Jensen Huang, CEO of NVIDIA, unveiled “Hopper,” the graphics architecture that will energize the company’s next generation of new and innovative products.
NVIDIA has unveiled a new graphics processor (GPU) with 80 billion transistors, allowing its supercomputer to run at more than 18 exaflops at its annual GTC conference.
H100
The H100 is NVIDIA’s 9th-generation data center GPU. It is intended to provide an order-of-magnitude performance boost for large-scale AI and HPC applications over the previous generation NVIDIA A100 Tensor Core GPU.
While NVIDIA’s graphics chips were originally designed to enhance video quality for the gaming market, they have since shifted to become the standard for companies working in AI workloads.
Features of H100
The H100 from NVIDIA is the world’s first truly asynchronous GPU, and it comes with a slew of brand-new features that have never before been seen in the world of computing.
It is the world’s most advanced chip to date, with 80 billion transistors and a transformer engine with 6x transformer performance. It is also a second-generation multi-instance GPU with 7x tenants using confidential computing.
The new NVLink Network interconnect, which supports up to 256 GPUs, enables GPU-to-GPU communication across multiple compute nodes and across multiple compute nodes. As of now, these are some of the most significant characteristics of the H100.
Grace CPU
NVIDIA also unveiled the Grace Superchip at the annual GTC conference. The most notable feature of the Grace CPU super chip is its innovative memory subsystem, which boasts industry-leading energy efficiency and memory bandwidth while remaining extremely compact.
According to NVIDIA, this will run all of the company’s software computing stacks, allowing customers to optimize their performance workloads accordingly.
This processor chip is expected to be available in the first half of next year, connecting two CPUs and focusing on AI and other work activities that require intensive computing power.
Features of Grace CPU
The NVIDIA Grace CPU is based on the Arm Technology Architecture, which is used to create a CPU and server architecture.

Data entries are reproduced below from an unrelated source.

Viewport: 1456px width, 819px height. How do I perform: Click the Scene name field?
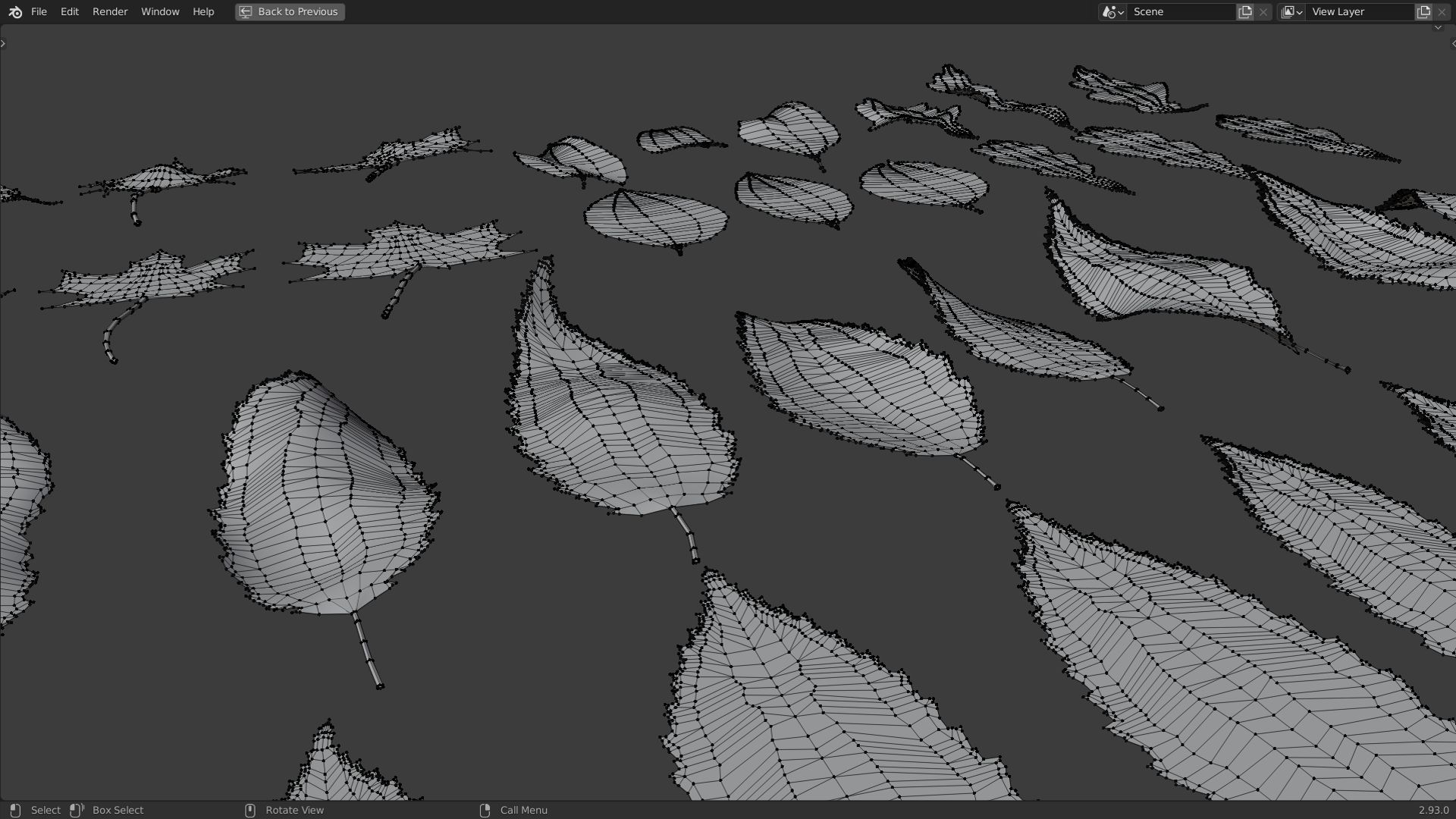(x=1180, y=12)
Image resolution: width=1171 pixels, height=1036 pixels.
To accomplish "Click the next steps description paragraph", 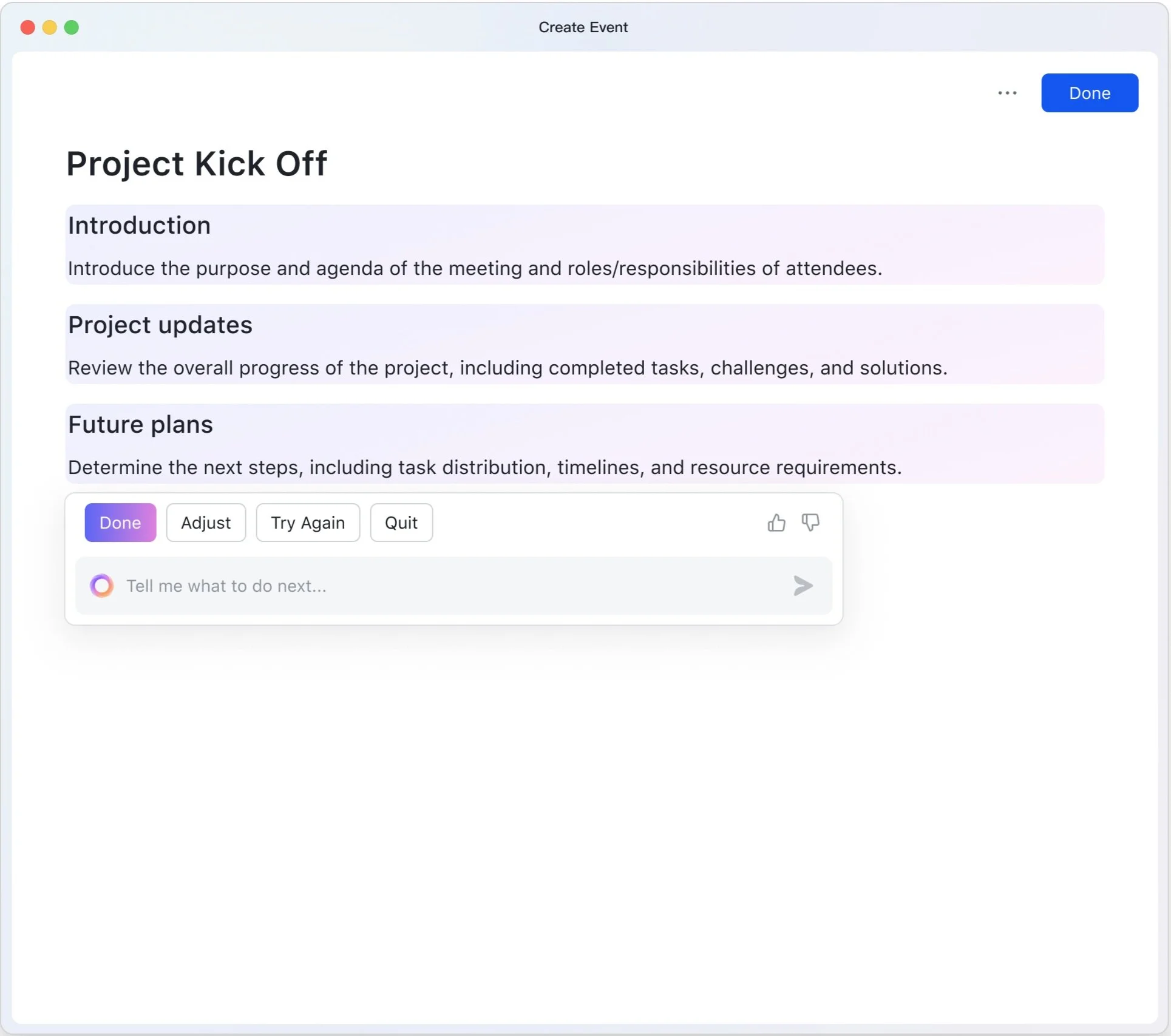I will (484, 467).
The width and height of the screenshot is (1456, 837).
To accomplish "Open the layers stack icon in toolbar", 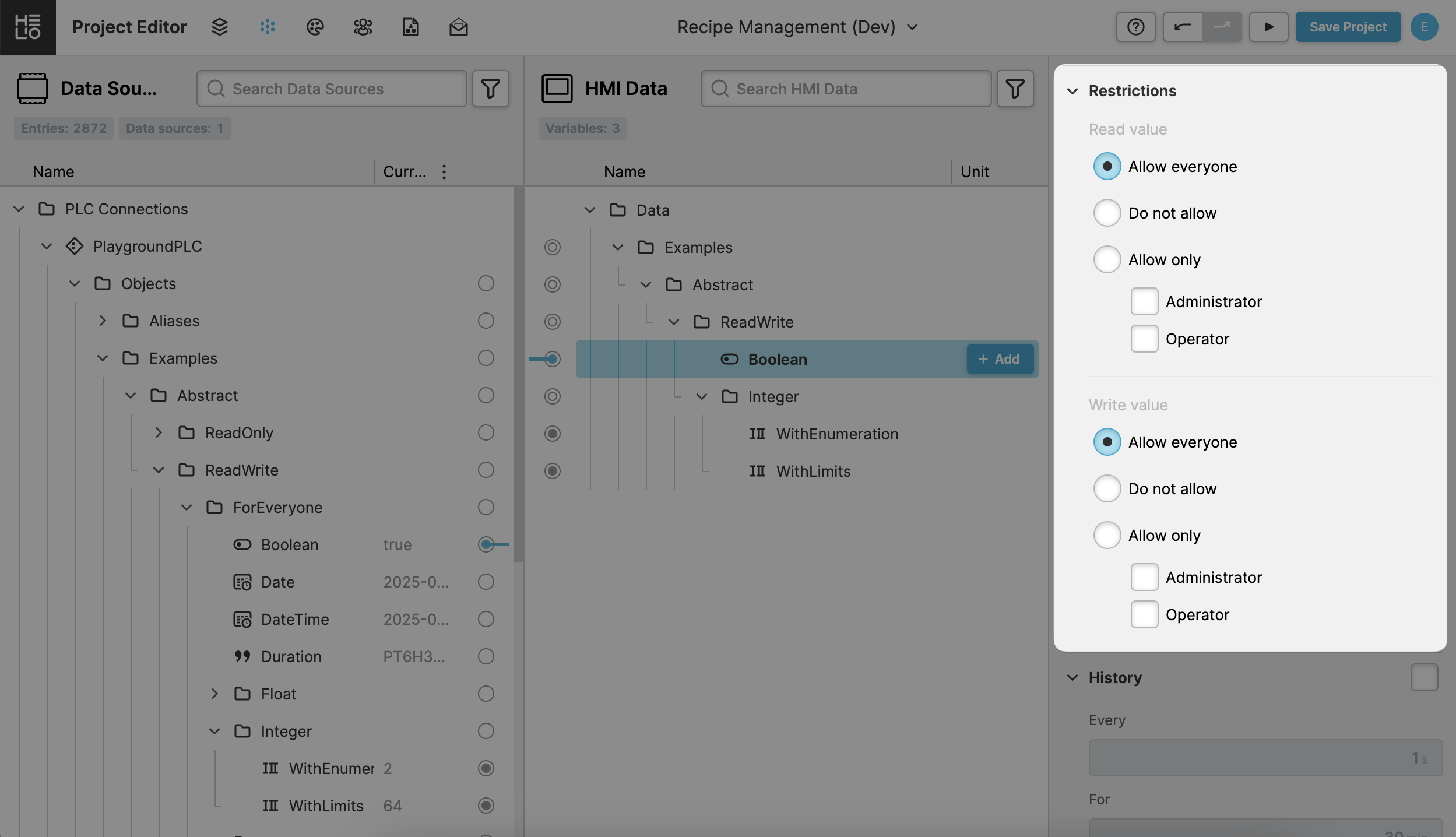I will (x=220, y=27).
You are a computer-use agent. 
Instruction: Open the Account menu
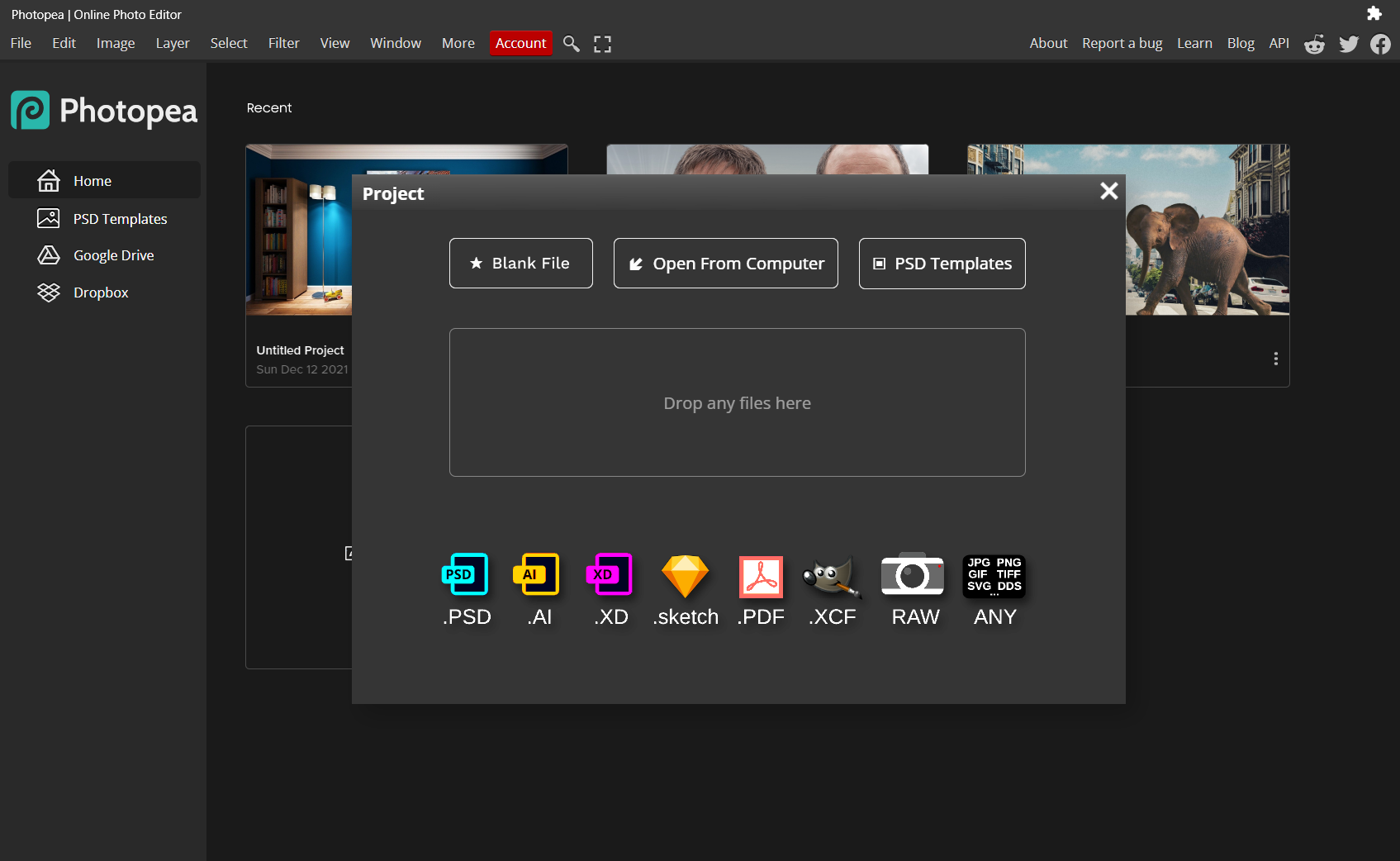click(520, 43)
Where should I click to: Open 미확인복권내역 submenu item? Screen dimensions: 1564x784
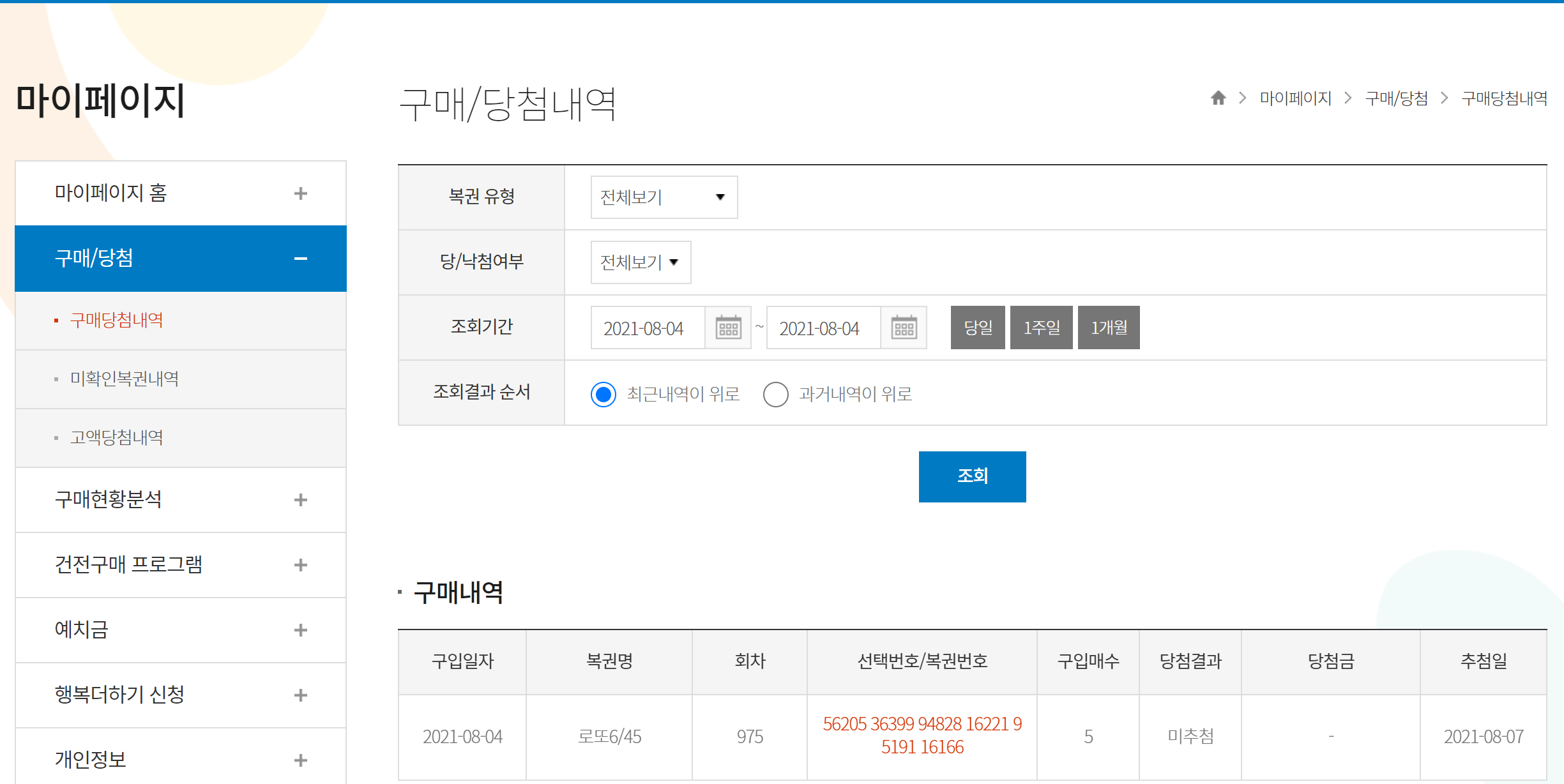125,379
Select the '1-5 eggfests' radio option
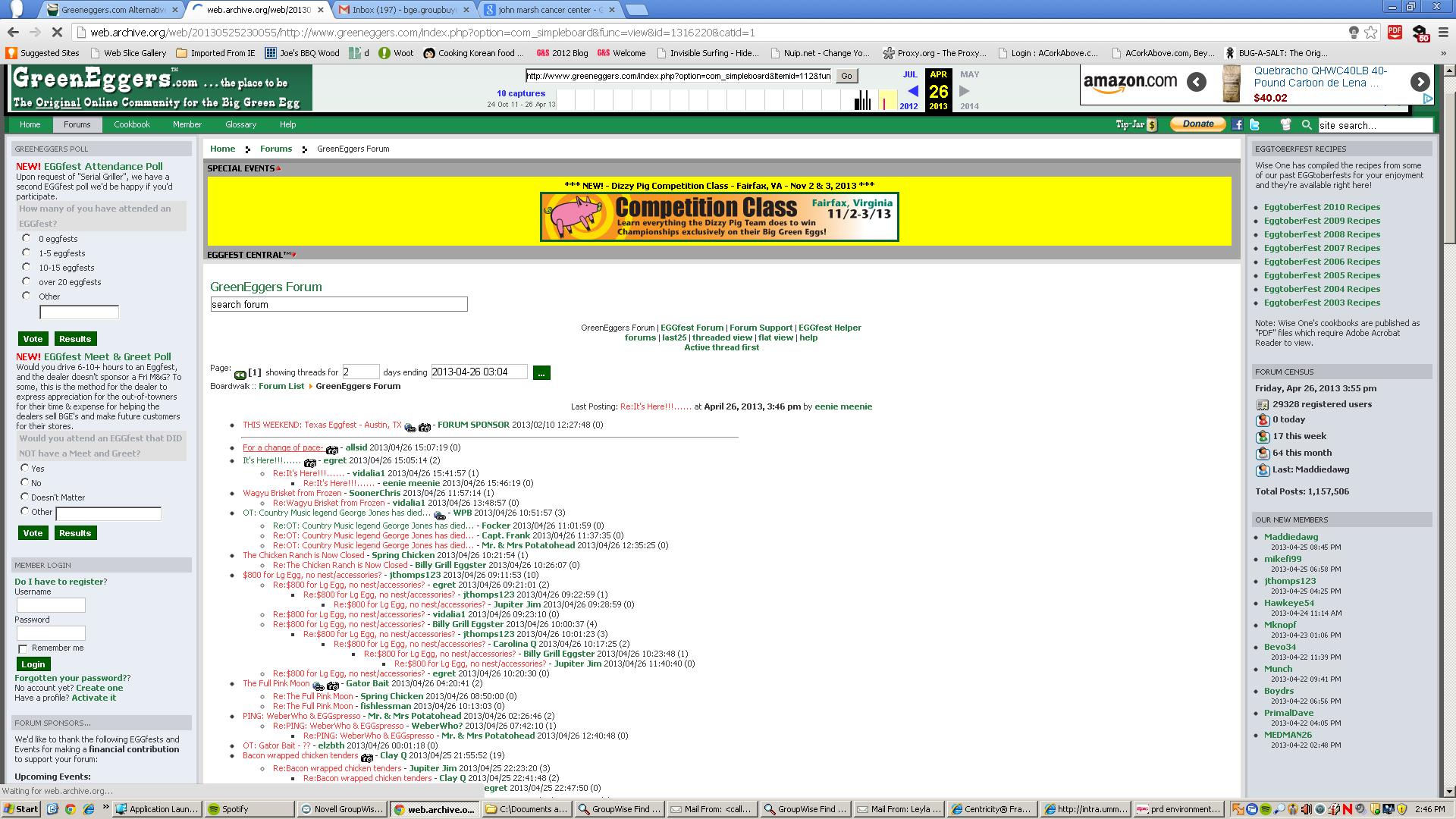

This innovative design will provide up to 30x more aggregate bandwidth than today’s fastest servers and up to 10x improved performance for terabyte-scale applications.
These Grace Superchips can be used in conjunction with up to eight Hopper GPUs to create a high-performance computing environment.
As far as the discussion has progressed, it is estimated that such configurations will not be available shortly, but they are not ruled out as a possibility in the future.
Conclusion
As far as we know, NVIDIA has created one of the most efficient technologies in the computing world that make data processing easier.
According to reports, NVIDIA will most likely not use HBM3 in the future for Ada GPUs.
On the other hand, NVIDIA is attracting considerable interest, potentially because it promises to triple the efficiency of the A100 with the Hopper H100, implying that there is still plenty of room for superior-performing consumer parts.
Many people anticipate that performance at the top of the product stack will at least double. Businesses have used AI and machine learning for everything from developing social media algorithms to developing new products.
All of this is dependent on the advancement of these aspects, and the new Superchip is a feather in the cap for efficient data management in a world where everything is based solely on data computing.
Based on the promises of computational efficiency, we can expect to see more of NVIDIA’s H100 in the future.